Antonio Scialoja

BIOGRAPHY

EXHIBITIONS

CATALOGS

WORK

Scialoja
Painter among the most representative of Italian abstract art. He very early began to demonstrate a versatile artistic talent, both as a painter and as a poet. In 1939 a drawing by him was reported by the jury of the Rome Quadriennale and in 1940 he made his first solo show in Genoa. During the war and before participating in the Resistance he exhibited in Rome with Giulio Turcato and Emilio Vedova. From the 1950s he abandoned the expressionist and cubist ways origins and definitively finds its way into informal abstractionism. He participates in the Venice Biennale in 1950, 1952 and 1954. Between 1955 and 1965 he travels and stays in America and in Paris, exhibits at the Viviano Gallery in Manhattan, achieving international fame and notoriety and coming into contact with the other protagonists of abstract expressionism, befriending Mark Rothko and Willem de Kooning. In 1964 he was present at the Venice Biennale and in 1966 he made a personal exhibition at the Marlborough Gallery.
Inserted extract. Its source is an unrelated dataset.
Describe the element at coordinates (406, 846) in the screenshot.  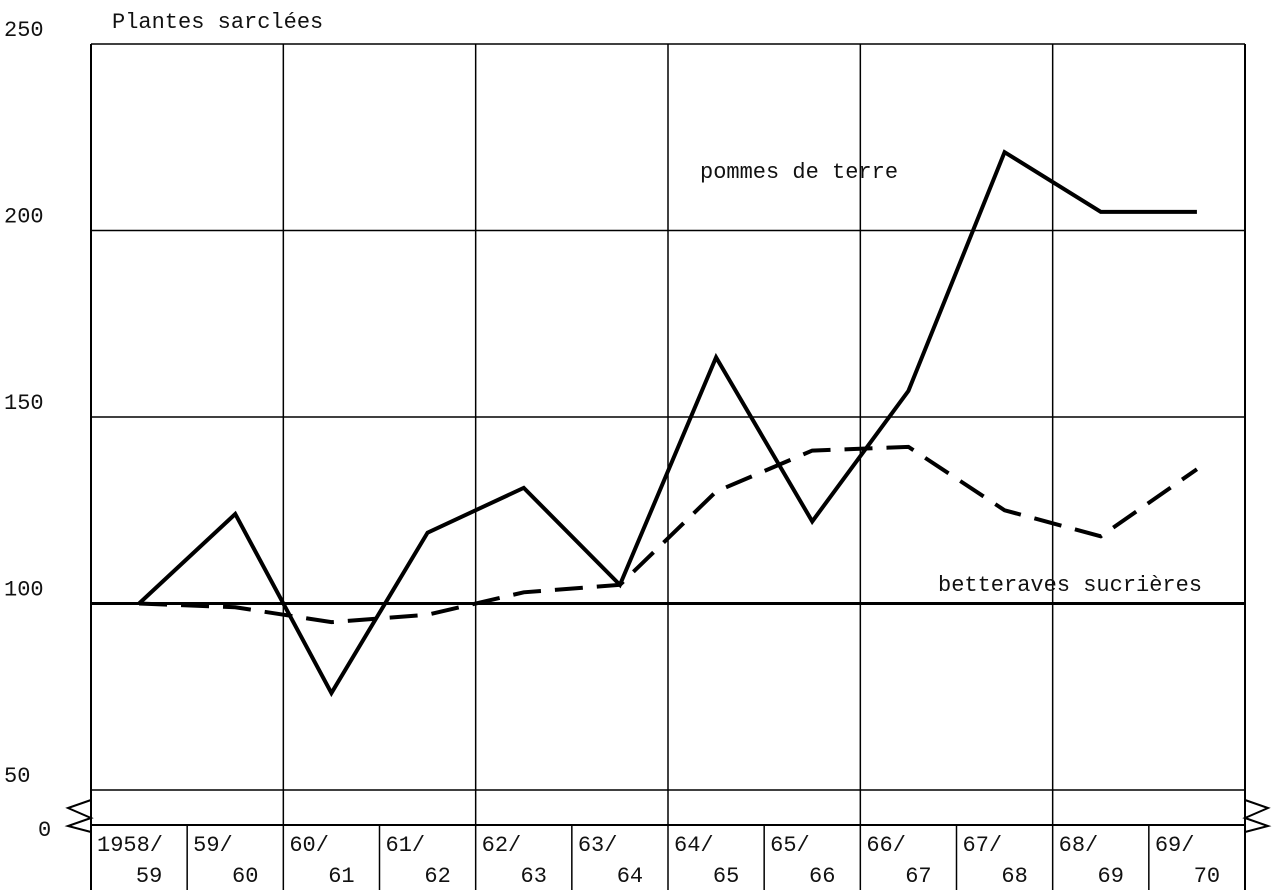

During the 70s Scialoja will go through a long period of pause and reflection to resume with incredible vigor and inspiration from 1982 until his death. It seems that this new lighting was due to the artist's vision of Goya's paintings at the Prado. In fact, he returned to the Biennale with great success in 1984 with a personal room. In this last phase of his life are placed the works of him considered happiest realization. In 1991 a large anthology was dedicated to him at the National Gallery of Modern Art in Rome. Lecturer and director of the Academy of Fine Arts in Rome, he had as students many of the best-known names in Italian contemporary art: Mario Ceroli, Pino Pascali and Jannis Kounellis.